◆ Документ

= = = = = = =

Бесконечные гирлянды лавровых листьев не приносили им никакого удовлетворения. Один из них — невысокого роста, приземистый, в холщовой блузе, с физиономией заправского балагура. Его товарищ — здоровяк, весь заросший волосами. Его легко представить в качестве чемпиона-велосипедиста, приносящего славу цветам своей майки. Невысокий смотрит на часы и, посмеиваясь, говорит: «Ну, ну, старина, мужайся! Еще семнадцать раз по четверти часа. За франк в час при девяти часах работы в день, можно ли желать лучшего?»
Затея принадлежала Альберу Марке. Это он решил подыскать какую-нибудь работу для себя и Матисса, чтобы как-то поправить денежные дела. Это он раздобыл, пользуясь справочником Боттена, адреса лучших декоративных мастерских. И это по его инициативе они с Матиссом «завербовались» на работу к Жамбону.
Внезапно высокий поворачивается и резким раздраженным голосом произносит: «Заткнись, Альбер, или я тебя убью!»

= = = = = = =

◆ Извлечённые строки
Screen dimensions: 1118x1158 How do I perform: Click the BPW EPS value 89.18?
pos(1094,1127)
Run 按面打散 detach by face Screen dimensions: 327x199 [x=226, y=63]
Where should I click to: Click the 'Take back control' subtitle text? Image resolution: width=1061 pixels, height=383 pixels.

= = = = = = =

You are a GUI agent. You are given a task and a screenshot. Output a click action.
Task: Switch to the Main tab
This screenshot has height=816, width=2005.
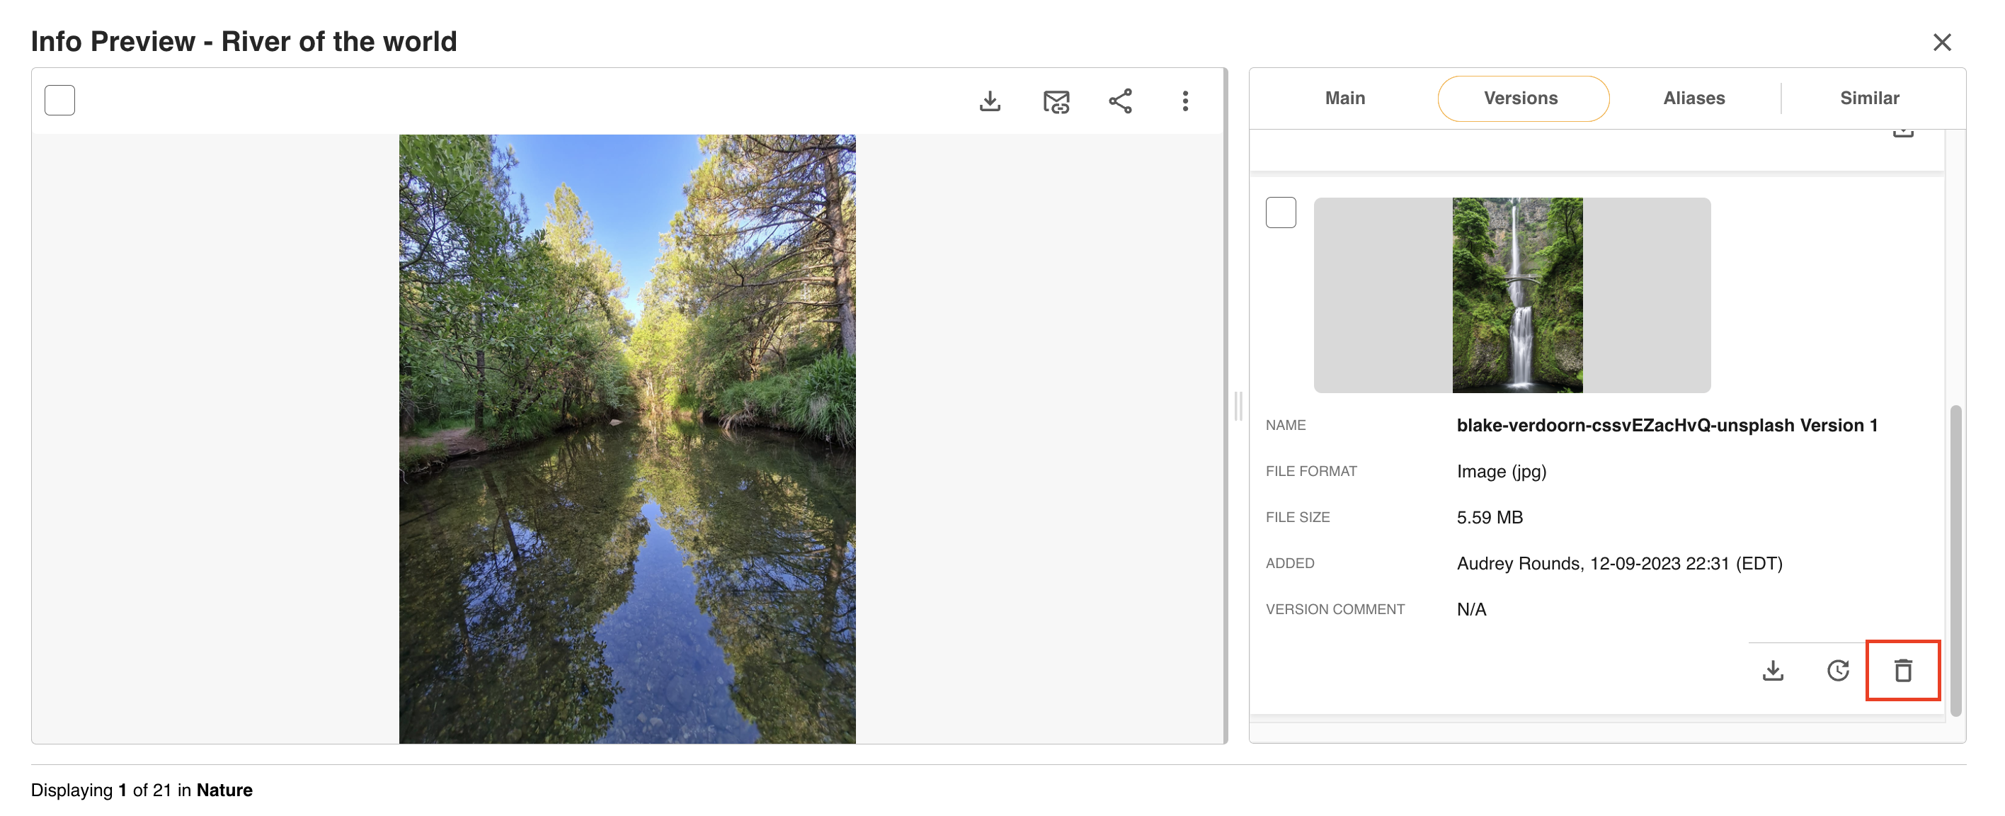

= = = = = = =

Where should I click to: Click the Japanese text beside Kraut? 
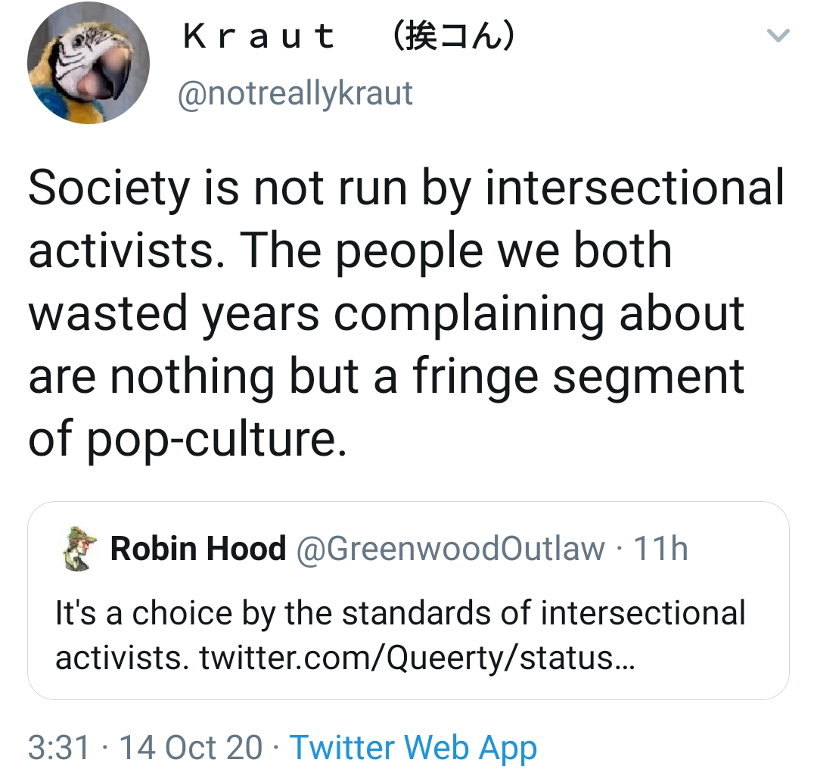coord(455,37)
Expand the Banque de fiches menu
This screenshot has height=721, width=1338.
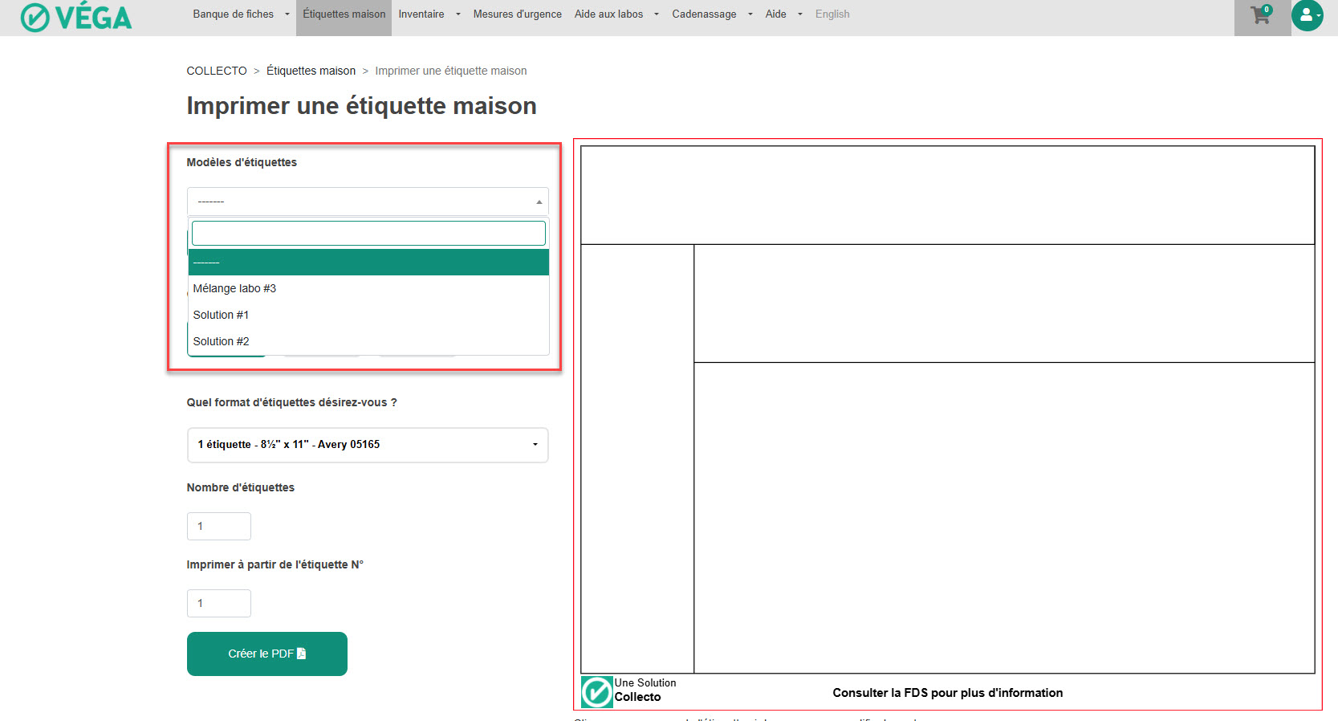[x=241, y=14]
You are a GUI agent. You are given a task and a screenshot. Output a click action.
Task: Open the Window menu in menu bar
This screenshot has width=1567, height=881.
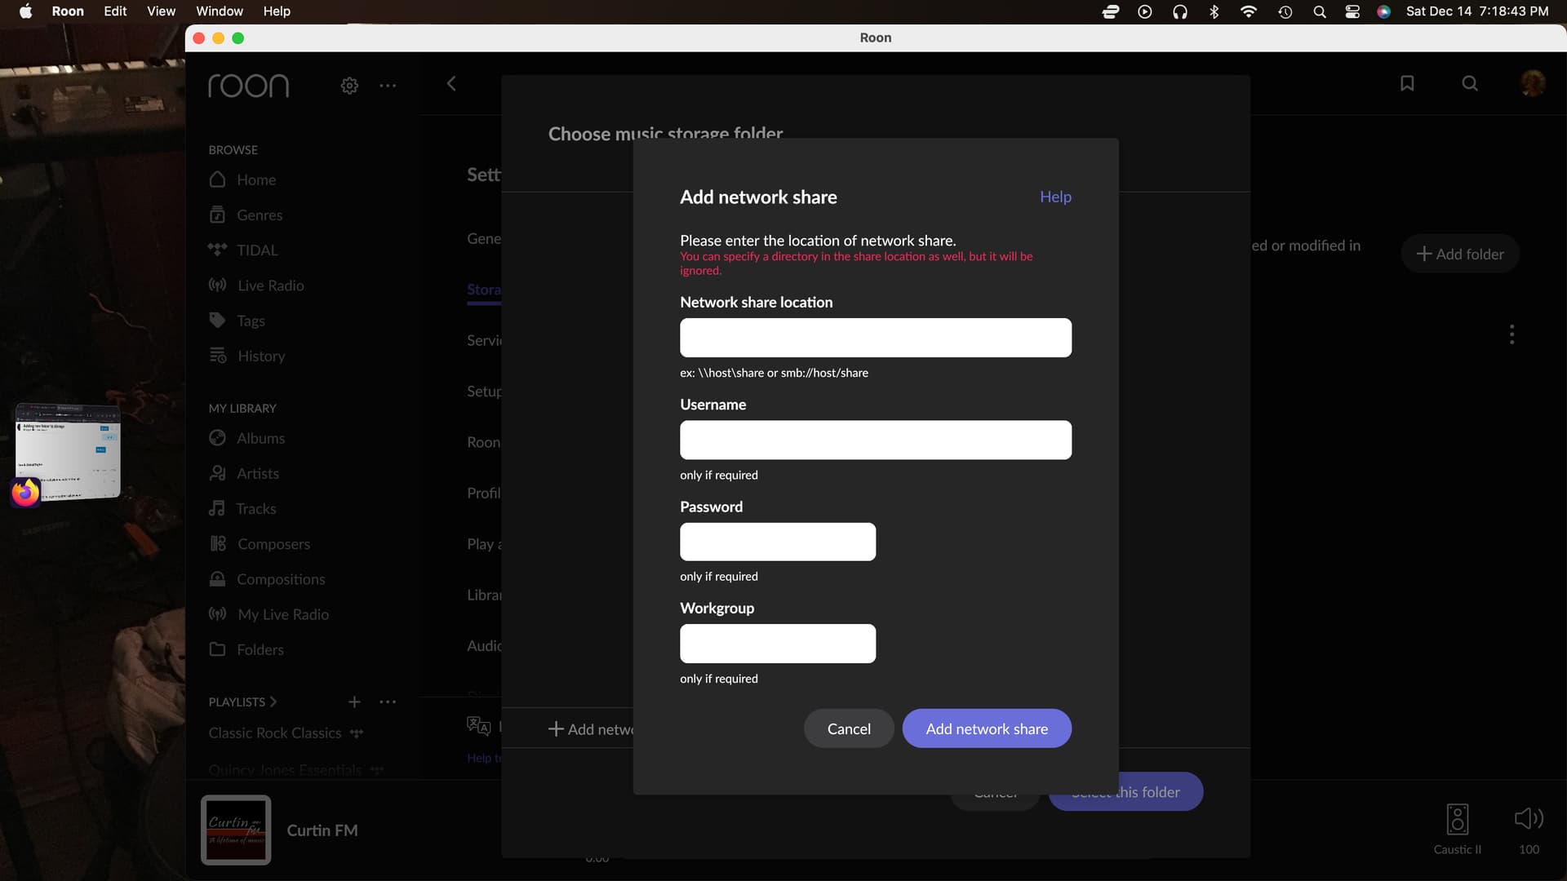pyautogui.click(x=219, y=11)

= = = = = = =

◆ Письменные задания
A) Перечислите в именительном падеже и в порядке первого появления все фамилии из абзаца фрагмента о Матиссе и Марке, который начинается словами «Затея принадлежала».
B) Выпишите из фрагмента о Матиссе и Марке отрывок, начиная со слов «Бесконечные гирлянды лавровых» и заканчивая словами «работу к Жамбону.».
C) Продолжите фрагмент о Матиссе и Марке, начав сразу после его последней фразы.

◆ Ответы по порядку
A) Марке, Матисс, Боттен, Жамбон

B)
Бесконечные гирлянды лавровых листьев не приносили им никакого удовлетворения. Один из них — невысокого роста, приземистый, в холщовой блузе, с физиономией заправского балагура. Его товарищ — здоровяк, весь заросший волосами. Его легко представить в качестве чемпиона-велосипедиста, приносящего славу цветам своей майки. Невысокий смотрит на часы и, посмеиваясь, говорит: «Ну, ну, старина, мужайся! Еще семнадцать раз по четверти часа. За франк в час при девяти часах работы в день, можно ли желать лучшего?»
Затея принадлежала Альберу Марке. Это он решил подыскать какую-нибудь работу для себя и Матисса, чтобы как-то поправить денежные дела. Это он раздобыл, пользуясь справочником Боттена, адреса лучших декоративных мастерских. И это по его инициативе они с Матиссом «завербовались» на работу к Жамбону.

C)
Вечером, разбитые усталостью, Альбер Марке и Анри Матисс, получивший от друзей прозвище «доктор» за свою серьезность и важный вид, покидают мастерскую. Нет ничего более изнурительного, чем труд поденщиков, принужденных работать непрерывно, не разгибая спины и не поднимая головы. Когда они возвращаются домой, все тело кажется разбитым, ноги дрожат.
В 1941 году Анри Матисс рассказывал об этом времени Франсису Карко: «Что за ремесло! Я впервые столкнулся с работой, доводящей до полного исступления. Самые расторопные из наших товарищей, получив премию к жалованью, увольнялись через две недели. Среди них были официанты из кафе, разносчики товаров, целая бригада „халтурщиков“, с которых патрон не спускал глаз. К сожалению, моя физиономия патрону явно не нравилась. Однажды, когда я решил немного отдышаться, он меня окликнул: „Послушайте, доктор! Вы что, веселиться сюда явились?“ Мне так все осточертело, что я тут же возразил: „Ну, здесь не очень-то повеселишься!“ Реакция на мой ответ не заставила себя ждать. Хоп! Расчет, и за дверь. Снова нужно искать работу».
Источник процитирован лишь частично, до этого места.